» **EXERCISE BRIEF**: For the word "computer", search the records and show each line in which it occurs.

» **DATA EXTRACT**:
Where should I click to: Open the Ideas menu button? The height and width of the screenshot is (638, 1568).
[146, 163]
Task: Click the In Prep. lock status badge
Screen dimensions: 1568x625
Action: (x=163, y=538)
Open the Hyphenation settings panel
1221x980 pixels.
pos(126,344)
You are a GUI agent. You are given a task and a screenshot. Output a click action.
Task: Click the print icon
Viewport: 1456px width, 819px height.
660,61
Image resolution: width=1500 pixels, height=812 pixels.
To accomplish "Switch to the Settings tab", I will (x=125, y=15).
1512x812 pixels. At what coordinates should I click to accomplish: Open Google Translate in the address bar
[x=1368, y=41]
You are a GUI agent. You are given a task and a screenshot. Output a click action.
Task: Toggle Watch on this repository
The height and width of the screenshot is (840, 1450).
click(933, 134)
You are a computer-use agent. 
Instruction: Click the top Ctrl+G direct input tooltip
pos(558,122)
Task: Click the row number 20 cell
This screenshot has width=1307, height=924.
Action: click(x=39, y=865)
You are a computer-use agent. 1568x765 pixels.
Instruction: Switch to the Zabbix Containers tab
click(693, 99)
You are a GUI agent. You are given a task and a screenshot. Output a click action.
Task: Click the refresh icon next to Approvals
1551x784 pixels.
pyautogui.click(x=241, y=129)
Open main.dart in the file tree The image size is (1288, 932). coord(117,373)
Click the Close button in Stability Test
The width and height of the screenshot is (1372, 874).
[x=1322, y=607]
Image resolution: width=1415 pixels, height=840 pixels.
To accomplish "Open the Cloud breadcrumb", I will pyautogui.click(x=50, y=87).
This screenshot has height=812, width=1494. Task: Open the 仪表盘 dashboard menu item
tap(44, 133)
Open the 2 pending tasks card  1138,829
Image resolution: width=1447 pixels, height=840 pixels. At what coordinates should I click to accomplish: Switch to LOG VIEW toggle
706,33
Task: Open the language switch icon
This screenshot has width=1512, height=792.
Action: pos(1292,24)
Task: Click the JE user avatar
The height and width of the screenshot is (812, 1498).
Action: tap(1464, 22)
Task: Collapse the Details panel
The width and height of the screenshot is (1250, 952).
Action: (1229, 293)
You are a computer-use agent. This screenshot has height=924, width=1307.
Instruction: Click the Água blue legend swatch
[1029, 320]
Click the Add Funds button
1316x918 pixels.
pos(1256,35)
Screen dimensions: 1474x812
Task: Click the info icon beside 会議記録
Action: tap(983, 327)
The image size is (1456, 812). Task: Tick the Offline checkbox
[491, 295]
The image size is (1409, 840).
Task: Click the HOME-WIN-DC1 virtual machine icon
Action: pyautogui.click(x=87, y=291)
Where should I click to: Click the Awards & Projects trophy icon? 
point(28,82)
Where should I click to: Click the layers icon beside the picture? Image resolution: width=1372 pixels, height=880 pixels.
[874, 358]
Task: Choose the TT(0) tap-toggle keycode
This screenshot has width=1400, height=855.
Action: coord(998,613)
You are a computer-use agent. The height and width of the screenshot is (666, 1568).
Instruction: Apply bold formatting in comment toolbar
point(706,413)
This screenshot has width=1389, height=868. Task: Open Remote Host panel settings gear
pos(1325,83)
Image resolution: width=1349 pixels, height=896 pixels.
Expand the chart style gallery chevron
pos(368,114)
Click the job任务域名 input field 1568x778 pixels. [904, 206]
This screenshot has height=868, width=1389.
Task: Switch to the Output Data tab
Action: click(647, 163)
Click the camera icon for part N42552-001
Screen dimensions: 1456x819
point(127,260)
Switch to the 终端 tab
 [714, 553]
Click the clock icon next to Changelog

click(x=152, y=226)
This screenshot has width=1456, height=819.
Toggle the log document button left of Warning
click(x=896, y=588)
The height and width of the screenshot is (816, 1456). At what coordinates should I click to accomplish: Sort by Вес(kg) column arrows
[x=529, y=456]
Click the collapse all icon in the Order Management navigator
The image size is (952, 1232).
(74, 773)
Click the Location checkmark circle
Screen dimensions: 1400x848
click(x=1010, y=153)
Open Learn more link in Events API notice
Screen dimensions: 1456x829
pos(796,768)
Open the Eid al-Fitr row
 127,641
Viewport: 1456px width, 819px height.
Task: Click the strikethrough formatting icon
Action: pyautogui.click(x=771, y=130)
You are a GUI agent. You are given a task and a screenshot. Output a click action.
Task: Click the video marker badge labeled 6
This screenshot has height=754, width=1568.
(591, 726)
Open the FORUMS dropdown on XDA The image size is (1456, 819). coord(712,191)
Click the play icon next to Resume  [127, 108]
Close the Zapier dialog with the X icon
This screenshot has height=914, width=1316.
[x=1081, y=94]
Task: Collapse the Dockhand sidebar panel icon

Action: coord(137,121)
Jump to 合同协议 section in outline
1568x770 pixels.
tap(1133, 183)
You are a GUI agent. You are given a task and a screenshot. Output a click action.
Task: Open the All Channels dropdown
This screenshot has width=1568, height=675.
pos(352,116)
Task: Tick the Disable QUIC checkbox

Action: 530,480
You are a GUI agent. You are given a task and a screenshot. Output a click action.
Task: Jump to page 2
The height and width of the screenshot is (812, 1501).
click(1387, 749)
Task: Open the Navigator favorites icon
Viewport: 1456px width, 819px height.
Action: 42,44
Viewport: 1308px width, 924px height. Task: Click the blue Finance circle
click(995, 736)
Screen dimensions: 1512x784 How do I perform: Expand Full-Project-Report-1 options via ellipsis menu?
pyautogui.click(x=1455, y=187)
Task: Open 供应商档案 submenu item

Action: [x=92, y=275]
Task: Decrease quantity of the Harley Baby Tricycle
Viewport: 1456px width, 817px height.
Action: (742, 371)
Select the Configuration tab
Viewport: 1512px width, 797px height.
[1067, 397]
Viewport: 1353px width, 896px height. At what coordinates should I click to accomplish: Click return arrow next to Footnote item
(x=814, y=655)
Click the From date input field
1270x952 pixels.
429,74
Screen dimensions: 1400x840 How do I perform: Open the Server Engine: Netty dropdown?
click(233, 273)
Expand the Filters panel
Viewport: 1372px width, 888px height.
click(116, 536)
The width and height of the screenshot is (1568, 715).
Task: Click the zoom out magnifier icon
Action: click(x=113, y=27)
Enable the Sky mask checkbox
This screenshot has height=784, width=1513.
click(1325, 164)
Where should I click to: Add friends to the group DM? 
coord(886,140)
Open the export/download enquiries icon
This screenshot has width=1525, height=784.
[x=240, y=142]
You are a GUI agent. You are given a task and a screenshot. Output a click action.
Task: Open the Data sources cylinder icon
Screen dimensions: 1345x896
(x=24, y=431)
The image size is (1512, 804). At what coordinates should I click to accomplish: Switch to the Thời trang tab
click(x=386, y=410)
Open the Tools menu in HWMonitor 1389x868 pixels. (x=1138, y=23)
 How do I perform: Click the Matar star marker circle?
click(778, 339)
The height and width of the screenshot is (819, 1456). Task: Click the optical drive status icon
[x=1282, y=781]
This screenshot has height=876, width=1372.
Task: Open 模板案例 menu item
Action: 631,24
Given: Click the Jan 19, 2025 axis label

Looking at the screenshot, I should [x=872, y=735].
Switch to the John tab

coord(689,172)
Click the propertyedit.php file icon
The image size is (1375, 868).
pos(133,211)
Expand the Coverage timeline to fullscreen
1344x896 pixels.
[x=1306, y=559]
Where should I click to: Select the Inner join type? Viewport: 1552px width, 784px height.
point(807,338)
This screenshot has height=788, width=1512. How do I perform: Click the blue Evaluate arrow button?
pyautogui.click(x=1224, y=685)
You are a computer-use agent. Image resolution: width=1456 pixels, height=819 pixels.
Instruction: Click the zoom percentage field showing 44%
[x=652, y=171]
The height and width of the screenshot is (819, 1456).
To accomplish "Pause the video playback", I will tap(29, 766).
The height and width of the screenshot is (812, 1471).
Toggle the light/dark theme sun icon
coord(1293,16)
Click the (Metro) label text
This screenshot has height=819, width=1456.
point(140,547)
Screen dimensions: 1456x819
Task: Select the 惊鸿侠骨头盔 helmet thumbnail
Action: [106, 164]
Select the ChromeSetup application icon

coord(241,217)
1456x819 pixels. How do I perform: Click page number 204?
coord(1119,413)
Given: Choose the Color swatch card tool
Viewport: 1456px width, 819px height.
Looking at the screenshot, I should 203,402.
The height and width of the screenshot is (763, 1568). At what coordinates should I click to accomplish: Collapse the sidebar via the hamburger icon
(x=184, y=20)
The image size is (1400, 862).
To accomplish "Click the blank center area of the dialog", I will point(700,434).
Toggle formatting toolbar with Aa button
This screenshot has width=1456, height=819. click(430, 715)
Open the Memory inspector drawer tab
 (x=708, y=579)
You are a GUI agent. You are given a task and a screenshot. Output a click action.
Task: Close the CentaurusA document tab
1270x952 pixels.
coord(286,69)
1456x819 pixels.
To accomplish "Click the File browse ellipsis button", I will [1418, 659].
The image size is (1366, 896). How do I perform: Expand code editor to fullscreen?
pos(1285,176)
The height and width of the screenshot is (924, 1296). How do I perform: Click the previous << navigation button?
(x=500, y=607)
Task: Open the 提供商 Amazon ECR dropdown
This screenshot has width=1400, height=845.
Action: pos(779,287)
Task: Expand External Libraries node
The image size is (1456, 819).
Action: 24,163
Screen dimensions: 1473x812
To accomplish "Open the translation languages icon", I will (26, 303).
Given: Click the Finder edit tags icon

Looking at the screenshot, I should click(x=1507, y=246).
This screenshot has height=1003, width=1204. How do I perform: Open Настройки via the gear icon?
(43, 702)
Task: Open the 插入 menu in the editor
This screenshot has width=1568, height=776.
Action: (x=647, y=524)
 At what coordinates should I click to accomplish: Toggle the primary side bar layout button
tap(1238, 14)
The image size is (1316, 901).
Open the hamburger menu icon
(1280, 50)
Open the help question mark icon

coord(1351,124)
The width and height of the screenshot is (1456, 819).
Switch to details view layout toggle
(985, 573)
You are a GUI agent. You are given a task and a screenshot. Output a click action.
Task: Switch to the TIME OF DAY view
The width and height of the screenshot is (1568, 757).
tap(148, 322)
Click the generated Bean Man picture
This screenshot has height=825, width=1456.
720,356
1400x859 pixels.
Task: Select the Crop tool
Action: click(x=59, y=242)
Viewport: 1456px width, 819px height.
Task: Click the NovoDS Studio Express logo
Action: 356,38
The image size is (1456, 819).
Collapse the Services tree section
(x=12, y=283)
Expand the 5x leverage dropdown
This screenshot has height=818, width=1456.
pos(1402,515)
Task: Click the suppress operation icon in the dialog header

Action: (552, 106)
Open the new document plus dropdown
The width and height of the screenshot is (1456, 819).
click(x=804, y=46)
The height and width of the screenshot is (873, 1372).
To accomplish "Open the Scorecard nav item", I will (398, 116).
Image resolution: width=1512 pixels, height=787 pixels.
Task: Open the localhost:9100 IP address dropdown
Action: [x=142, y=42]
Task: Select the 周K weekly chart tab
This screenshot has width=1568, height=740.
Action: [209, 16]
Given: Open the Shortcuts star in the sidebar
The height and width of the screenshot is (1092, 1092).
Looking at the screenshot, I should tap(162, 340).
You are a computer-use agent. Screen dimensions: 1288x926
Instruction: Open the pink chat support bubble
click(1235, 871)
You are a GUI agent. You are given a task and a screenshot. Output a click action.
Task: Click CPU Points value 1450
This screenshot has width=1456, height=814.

» **COMPLETED EXERCISE**:
You are a computer-use agent. 
You are a computer-use agent. 1568x765 pixels.
You are a computer-use agent. This screenshot has height=924, width=1307.
You are a computer-use agent. The height and width of the screenshot is (666, 1568).
You are a computer-use agent. Image resolution: width=1456 pixels, height=819 pixels.
You are a computer-use agent. Screen dimensions: 1288x926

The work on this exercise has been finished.